Grenoble le 16 juin 2022, première édition  des Rencontres du Paysage Urbain en AURA

Grenoble le 16 juin 2022, première édition des Rencontres du Paysage Urbain en AURA

28/07/2022 Environnement et Paysage

Les acteurs du paysage en région AURA, concepteurs, entrepreneurs, producteurs et conseillers, ont souhaité contribuer au débat sur la ville de demain. A l’instar de la Nouvelle Aquitaine, ils ont proposé la première édition des « Rencontres du Paysage Urbain » sur le thème « La cohabitation entre l'homme, la plante et la faune est-elle possible en ville ? ». 140 acteurs et élus se sont réunis le 16 juin 2022 au Musée de Grenoble à l’invitation de l’UNEP (les Entreprises du Paysage) en collaboration avec la FNPHP (les Producteurs de l’Horticulture et des Pépinières), la FFP (les concepteurs paysagistes), HORTIS (l’association des responsables d’espaces nature publics), l’Union Régionale des CAUE AURA et le CAUE de l’Isère, coorganisateurs de l’événement, avec le soutien de VAL'HOR et l’accompagnement de la Ville de Grenoble pour les visites. 

Un programme dense avec la ville nature au cœur des débats

La matinée a été consacrée à deux tables-rondes, l’une dédiée à la « Dualité entre densification et végétalisation » animée par Cédric Chardon, président de la FFP Auvergne-Rhône-Alpes Bourgogne-Franche-Comté, l’autre à la question « Le jardin contre nature ? » animée par Christophe Gonthier, Président de l’UNEP Auvergne-Rhône-Alpes. 
L’après-midi a donné aux participants l’opportunité d’aborder concrètement les enjeux d’usages, de rafraîchissement, de gestion et de biodiversité en ville à travers trois visites : les deux écoquartiers grenoblois Flaubert et Caserne de Bonne ainsi que le site d’Alpexpo où ont récemment été réalisés des aménagements temporaires telle la végétalisation du parvis d’Alpes Congrès.

Des attentes sociales de plus en plus fortes

Le paysage et l’approche par le végétal apportent des réponses aux grands enjeux sociétaux de santé physique et psychologique, de mieux vivre… dans un contexte de changement climatique et d’après-Covid. 
Gilles Namur, deuxième Adjoint Nature en ville, Espaces publics, Biodiversité et Fraîcheur à la Ville de Grenoble, a d’ailleurs relevé ces enjeux dans son introduction de la journée et pointé les actions multiples et ciblées mises en œuvre par la Ville de Grenoble pour y faire face, de la création de fermes urbaines, à la végétalisation de cours d’écoles, à la mise en place de nombreux nichoirs et mares, et la plantation de milliers d’arbres notamment. 

La nature en ville… essentiellement chez les particuliers !

La ville représente 7 % du territoire et 77% d’habitants.
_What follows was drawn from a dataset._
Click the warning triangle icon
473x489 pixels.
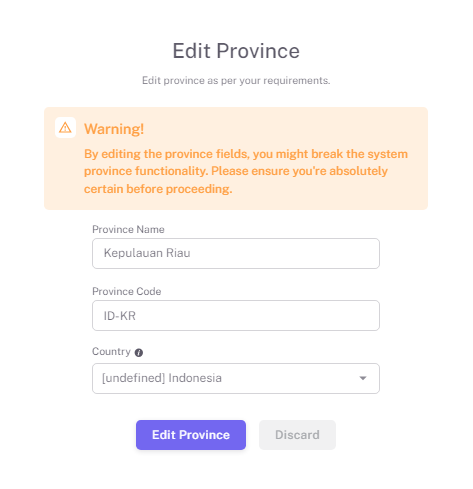pyautogui.click(x=65, y=128)
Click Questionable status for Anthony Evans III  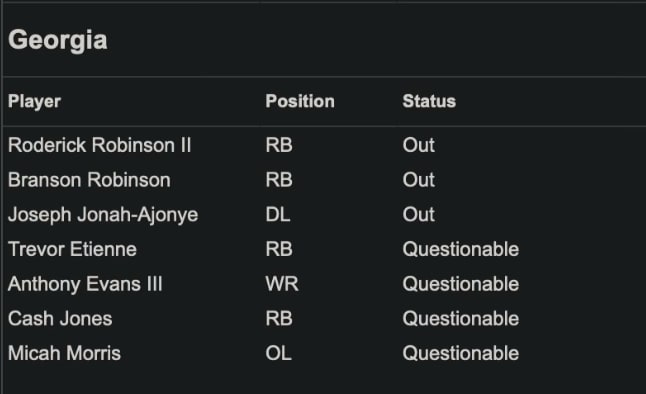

Quelle est la place de l’Homme dans les écosystèmes si particuliers que sont les villes : observateur, consommateur ou jardinier ? Comment passerons-nous de la ville verte, ville décor, à la ville nature faite de biodiversité et d’usages ?

En ville, selon une étude de la Ville de Lyon, 70% de la nature relève du privé. Ce potentiel de sol vivant et perméable situé en ville étant essentiel, il faut s’interroger sur sa mobilisation et sa préservation. 

Des politiques publiques … aux initiatives locales

Le plan biodiversité 2018, la loi climat 2021, le Zéro Artificialisation Nette … témoignent de la prise en compte de ces sujets complexes par l’État et les collectivités publiques. Des initiatives locales ont été présentées pour illustrer ces enjeux à travers notamment la création de l’outil OAP PB - Orientation d’Aménagement et de Programmation Paysage et Biodiversité du Plan Local d’Urbanisme Intercommunal de Grenoble Alpes Métropole, ainsi que l’appel à idées lancé par la Ville de Grenoble “végétalise ta ville” (pour tout public). 

Mobiliser et faire ensemble : une nécessité
Mais de quelle nature en ville et de quelle diversité parle-t-on ? De quels végétaux, de quels arbres et avec quel apport d’essences exotiques sachant que des fleurs horticoles ont une production insuffisantes de pollen et que certains de nos tilleuls, en stress dès 35°C, ne peuvent plus produire le nectar nécessaire à assurer la pérennité des insectes ? Avec quelle multifonctionnalité des espaces, quelle gestion de l’eau et des réseaux, quelle mise en œuvre de la gestion différenciée des espaces verts, quel approvisionnement par les pépinières ? Autant de questions qui nécessitent de ne pas travailler en “silo” mais de croiser les compétences et connaissances de tous les acteurs, ainsi que les champs d‘action des services publics et du privé afin de se mobiliser collectivement sur ce sujet.